*Exercise*: Reproduce the stretch from the line containing "Task: Select 全部 under 岗位必学" through the line containing "Action: click(x=185, y=389)" word for word, leaving out every other line in the records.

*Dataset excerpts*:
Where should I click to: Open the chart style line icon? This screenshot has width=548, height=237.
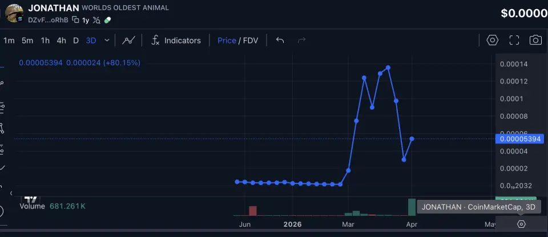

--

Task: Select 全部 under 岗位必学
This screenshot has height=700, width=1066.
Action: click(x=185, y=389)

==

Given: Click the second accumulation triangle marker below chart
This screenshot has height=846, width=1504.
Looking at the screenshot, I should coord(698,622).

*Answer to this exercise*:
Task: Select 全部 under 岗位必学
This screenshot has height=700, width=1066.
Action: click(x=185, y=389)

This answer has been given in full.